Background: Traditional neck rejuvenation-liposuction, platysmaplasty, and skin redraping-overlooks intrinsic mandibular-cervical asymmetry,digastric insertions, platysmal discontinuity, submandibular gland descent, and age-related hyoid retrodisplacement. These influence submental contour and require a tridimensional, anatomy-based correction.
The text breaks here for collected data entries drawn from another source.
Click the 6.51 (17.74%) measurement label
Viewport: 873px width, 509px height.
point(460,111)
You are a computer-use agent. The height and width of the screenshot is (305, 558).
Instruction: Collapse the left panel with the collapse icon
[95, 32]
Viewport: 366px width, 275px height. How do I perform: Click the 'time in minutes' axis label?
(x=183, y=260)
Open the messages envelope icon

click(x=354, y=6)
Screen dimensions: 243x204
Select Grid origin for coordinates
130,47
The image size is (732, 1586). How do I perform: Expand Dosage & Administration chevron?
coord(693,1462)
Methods: A retrospective study of 177 patients (99 women, 78 men; mean age 59 y, range 26-78 y) undergoing isolated neck rejuvenation (2003-2024) assessed outcomes of the 3D neck lift, which has been used since 2018 in Knize stage II-III and stage IV cases. The technique combines a triangular platysma myectomy forming a stabilizing neo-floor, partial digastric resection, and subplatysmal fat control, with platelet-rich plasma (PRP) (stages III-IV) or bipolar radiofrequency (stage IV). Results were evaluated by complications, morphology, and satisfaction.
Results: Mandibular asymmetry (broad on the left side) was present in 92% of patients. Stage distribution was: I, 28%; II, 35%; III, 21%; and IV, 16%. Chin implants were added in 10%, PRP in 31%, and radiofrequency in 6%. Complications were minimal, consisting of 2 transient marginal mandibular pareses (<6 wk) and 10 seromas, only 3 of which occurred since 2020; all resolved after a single aspiration. Excellent or good cervicomental angle definition was achieved in 98% of cases, with 96% of patients satisfied or very satisfied.
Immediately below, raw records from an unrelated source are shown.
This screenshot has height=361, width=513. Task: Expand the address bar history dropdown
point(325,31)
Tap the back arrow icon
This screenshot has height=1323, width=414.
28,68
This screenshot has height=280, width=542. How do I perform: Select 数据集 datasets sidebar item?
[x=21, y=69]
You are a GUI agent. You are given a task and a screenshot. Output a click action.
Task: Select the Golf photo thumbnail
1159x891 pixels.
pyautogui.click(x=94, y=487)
Conclusions: The 3D neck lift offers a personalized, single-incision solution to submental rejuvenation, integrating natural asymmetry, triangular platysma resection, and fibrotic stabilization to restore a stable cervicomental angle with low morbidity. Adjuncts such as PRP or radiofrequency enhance advanced cases but are nonessential. This method provides a reliable, scar-sparing alternative for isolated neck rejuvenation.